• [Given instruction 1]:
Answer these questions about the review.
(a) Who plays Ethan the stepdad?
(b) Whose effects does the review call decent?
(c) Which character does the review name as the scene stealer, and who plays that role?

• [Passage]:

# # # # # # #

Writer & Director ~ Kiah Roache-Turner

2023, Australia-US

Stars ~ Ryan Corr, Alyla Browne, Noni Hazlehurst, Jermaine Fowler

 

The trailers gave away too much instead of capturing the true mood, that of a likeable but unchallenging creature feature. With a whacky-adjacent credits opening, broadly drawn secondary characters living in the infested apartment block, the vibe is more ‘Troll’ or ‘Critters’ than the recent ‘Infested’. Yet the family trouble feels very contemporary, what with a bratcocious girl and her beleaguered, belittled artist stepdad. Both Alyla Browne and the film play Charlotte (!) as one of those kids that has grown up the end result of a particularly cloying promotion of self-determination, which thoroughly works for her in ‘Furiosa: a Mad Max saga’ but is more annoying here. Ryan Corr plays Ethan the stepdad as from a more earnest family drama. It’s their story, Sting the spider growing as a manifestation of Charlotte’s unruliness and underlying anger and of Ethan’s sense of the small world around him as constantly antagonistic.

 

It's a average domestic dysfunctional dramatics and all it takes in the spider invasion to put things right. There’s a lot of scuttling through surprisingly clean air ducts by both girl and spider but surprisingly little creepiness or scares. Rather, the scene stealer is grandma with the memory loss (Noni Hazlehurst), and the most achieved dark humoured moment belongs to her at the very beginning. There’s a comic book feel, some decent WETA effects, but ultimately feels undercooked.

 

 It’s undemanding and underachieving, unpretentious and mostly just diverting.

# # # # # # #

• [Input rows]:
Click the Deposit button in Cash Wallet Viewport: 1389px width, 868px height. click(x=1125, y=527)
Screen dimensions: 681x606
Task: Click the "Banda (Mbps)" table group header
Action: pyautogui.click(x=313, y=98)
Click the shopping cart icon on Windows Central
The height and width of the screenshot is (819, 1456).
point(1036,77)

# # # # # # #

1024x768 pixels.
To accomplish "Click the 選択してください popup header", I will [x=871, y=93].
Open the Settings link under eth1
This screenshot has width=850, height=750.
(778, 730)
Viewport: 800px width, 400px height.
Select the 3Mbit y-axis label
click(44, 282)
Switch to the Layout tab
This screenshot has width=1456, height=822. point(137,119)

# # # # # # #

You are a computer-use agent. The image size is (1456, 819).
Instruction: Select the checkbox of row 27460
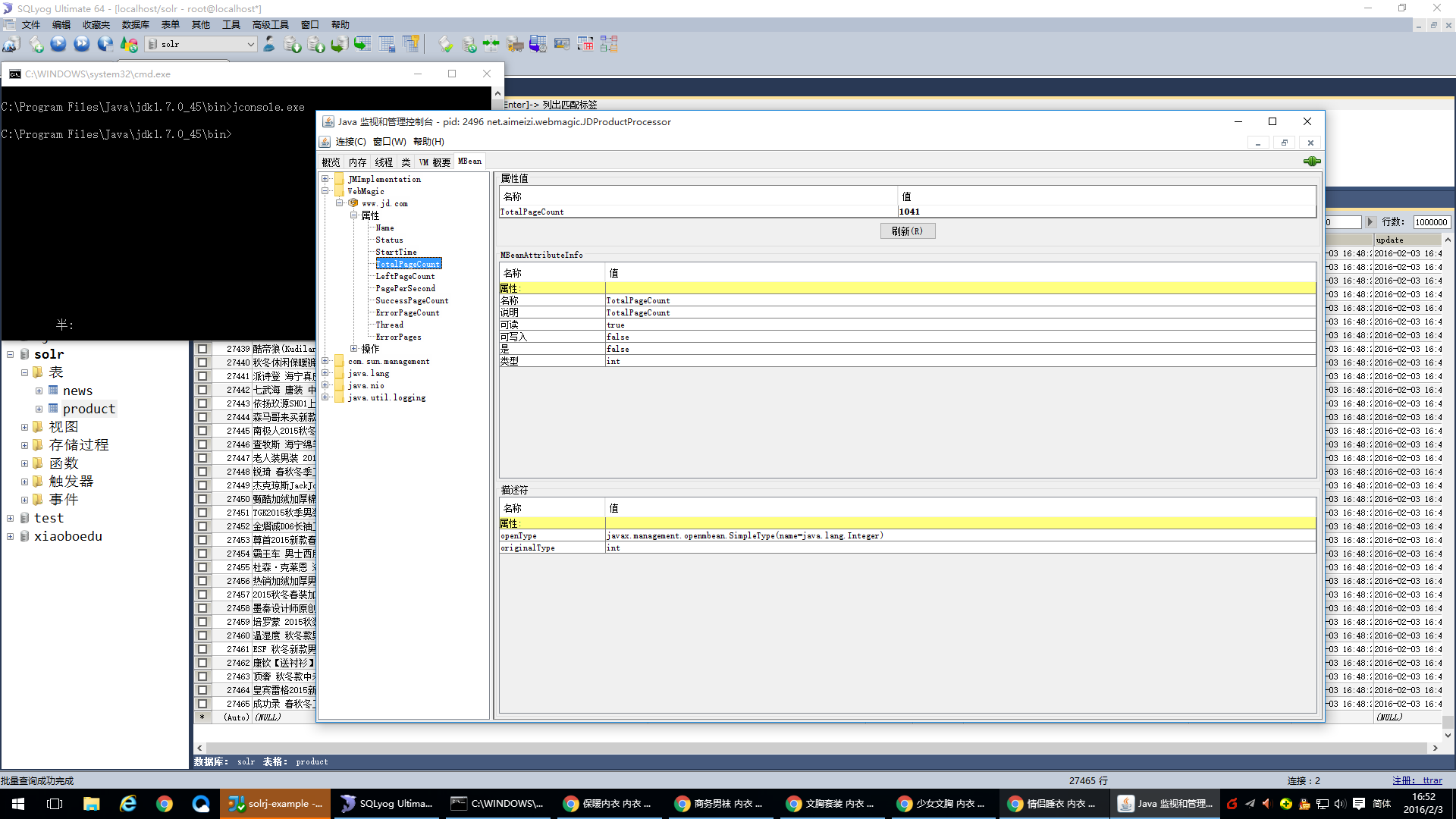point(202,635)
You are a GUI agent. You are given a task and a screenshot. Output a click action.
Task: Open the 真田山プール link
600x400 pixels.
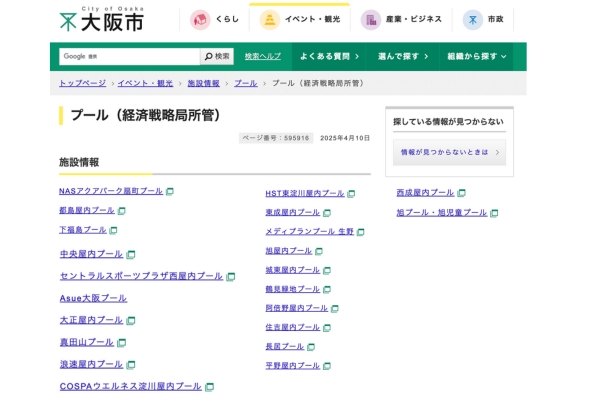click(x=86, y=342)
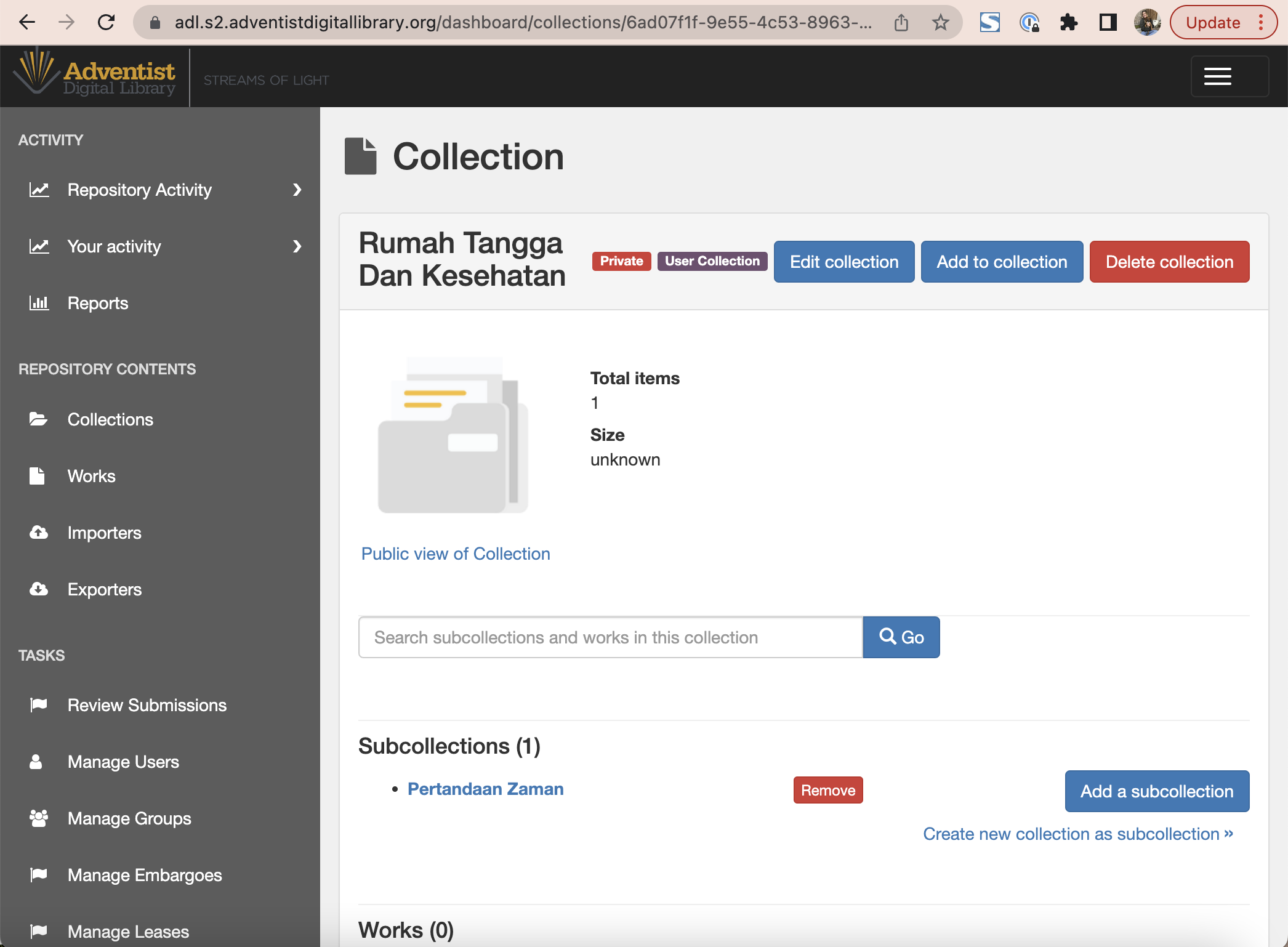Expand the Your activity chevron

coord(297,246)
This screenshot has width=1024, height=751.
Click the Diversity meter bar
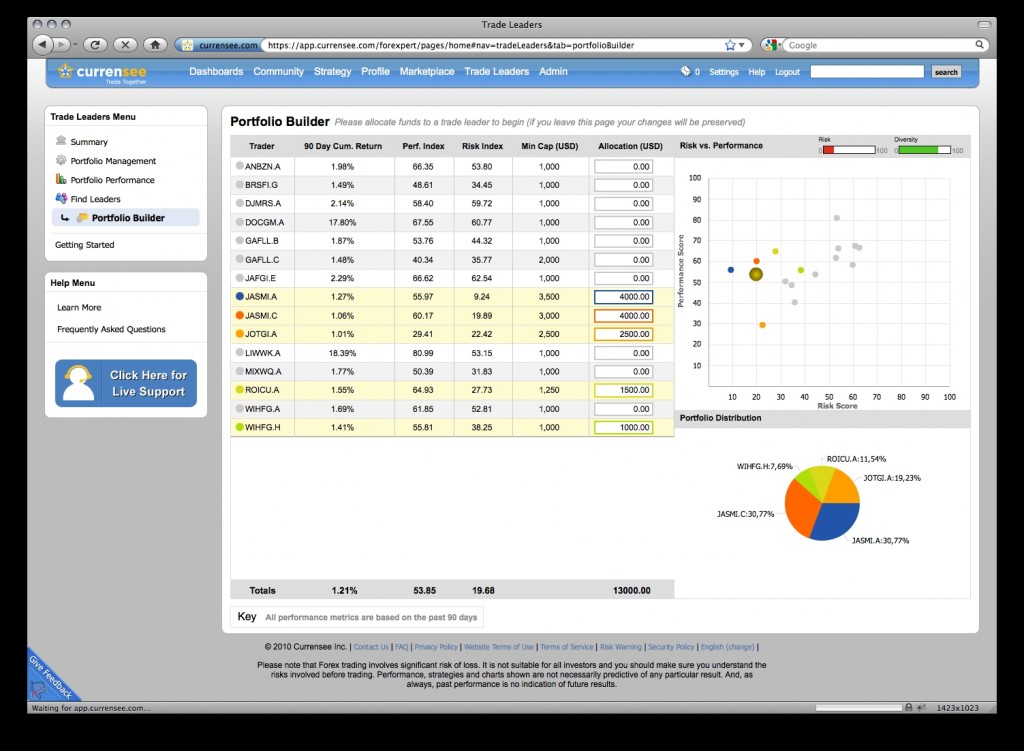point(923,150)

# # # # # # #

• [Given instruction 2]: In the records, copy out the lines from the line with "Click the Deposit" to the line with "Action: pyautogui.click(x=313, y=98)", both included.

• [Reply 1]:
(a) Ryan Corr
(b) WETA
(c) The grandma with the memory loss, played by Noni Hazlehurst

• [Reply 2]:
Click the Deposit button in Cash Wallet Viewport: 1389px width, 868px height. click(x=1125, y=527)
Screen dimensions: 681x606
Task: Click the "Banda (Mbps)" table group header
Action: pyautogui.click(x=313, y=98)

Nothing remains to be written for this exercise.